**Consignes**:
• A. Répondez aux questions suivantes à partir du billet sur Monsieur L. :
(i) Depuis combien de temps l'article peu flatteur avait-il été publié ?
(ii) Quel jour la soirée à laquelle L. était convié avait-elle lieu ?
(iii) Par quel moyen L. a-t-il finalement été contacté, et que lui demandait-on ?
• B. Poursuivez le billet sur Monsieur L. à partir de sa dernière phrase.

**Document source**:

16 juin, 2008

L'étrange Monsieur L.


L. semble toujours m'en vouloir pour un article, certes peu flatteur que j'avais publié voici près de deux ans. Bien que j'aie ôté ce texte et présenté mes excuses les plus sincères, L. n'est pas satisfait. Il aurait voulu que je lui téléphone. J'aurais pu le faire, cela ne me dérangeait pas, je sais reconnaitre mes fautes, même si cet article était plutôt drôle.

Le problème est que L. aurait exigé de moi une sorte de reddition sans conditions. Je le connais tellement bien que je l'imagine me fixant un rendez-vous. Une fois en ma présence, il aurait pontifié, joué le pater familias outragé, me tançant vertement en m'amenant à prendre la position du vilain garnement pris sur le fait la main dans le pot de confiture.

Si je sais reconnaitre mes torts, je n'aime pas ce genre de situation parce que j'ai ma fierté. J'ai présenté mes excuses en expliquant les raisons pour lesquelles j'avais commis cet article. Si L. avait pu me dire qu'il admettait avoir lui même eu des torts mais que j'avais exagéré, j'aurais acquiescé. En revanche, me faire sermonner injustement ne rentre pas dans mes intentions. Préserver une amitié à ce prix ne m'intéresse pas.

Alors, j'avais expliqué à L. que, tant pis, puisqu'il prenait les choses ainsi, nous ne nous reverrions plus. Je crois avoir rajouté qu'il se punirait lui-même parce que je ne comprenait pas comment on pouvait être fou au point de se passer de moi. Mais l'orgueil que l'on retrouve souvent dans la paranoïa est fou. Les choses en étaient restées là.

Samedi nous organisions une soirée à laquelle L. était bien sûr convié. Le connaissant bien, j'étais persuadé qu'il imaginait que je lui téléphonerais, pour reconnaitre mes torts et surtout ceux que je n'avais pas, simplement pour qu'il daigne venir à cette soirée. Le drôle se faisait désirer comptant sur mon empathie pour régler le problème à son avantage.


Peu de temps avant, il entra en contact avec mon épouse laquelle lui expliqua qu'il n'avait qu'à me téléphoner et qu'elle n'avait rien à voir dans tout cela. Je ne l'appelai pas me contentant de lui envoyer un SMS dans lequel je lui demandai s'il boudait toujours. Les choses en restèrent là.

**Données fournies**:
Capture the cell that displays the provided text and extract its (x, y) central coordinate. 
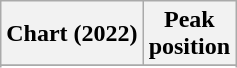
Chart (2022) (72, 34)
Peakposition (189, 34)
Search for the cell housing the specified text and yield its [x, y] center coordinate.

**Réponses fournies**:
• A.
(i) Depuis près de deux ans.
(ii) Le samedi.
(iii) Par un SMS, qui lui demandait s'il boudait toujours.

• B.
Une quarantaine d'invités vint à cette soirée. Mon intuition me disait que L. ne résisterait pas à l'envie de venir. Je l'imaginais plongé dans les affres de l'angoisse. Rester campé sur ses positions ombrageuses quitte à regarder la télévision ou venir tout de même, quitte à ravaler son orgueil.

Parce que je pense être un assez bon profileur, j'avais fait le pari qu'il viendrait. Aux quelques personnes qui me demandaient pourquoi L. n'était pas là, je répondais sans entrer dans le détail qu'il boudait mais qu'il viendrait sans doute. La soirée battait son plein. Dans le salon, des convives dansaient tandis que dans la bibliothèque, deux gros amplis Fender faisaient cracher les watts des guitares d'un petit concert improvisé. En hôte courtois, je vaquais d'un groupe à l'autre, allant tortiller de la croupe sur le son de la dance music puis retournant écouter les accords rageurs de l'Epiphone Casino et de la Telecaster.

Il devait être près de trois heures du matin, lorsque dans les escaliers, je croisai un petit homme brun au visage fermé : comme prévu, L. était venu. Je lui fis bon accueil, échangeai quelques mots avec lui, le remerciant d'être finalement passé. Je crois qu'il aurait aimé que l'on aborde notre différend, ce que je voulus pas faire estimant que ce n'était ni l'endroit ni le moment.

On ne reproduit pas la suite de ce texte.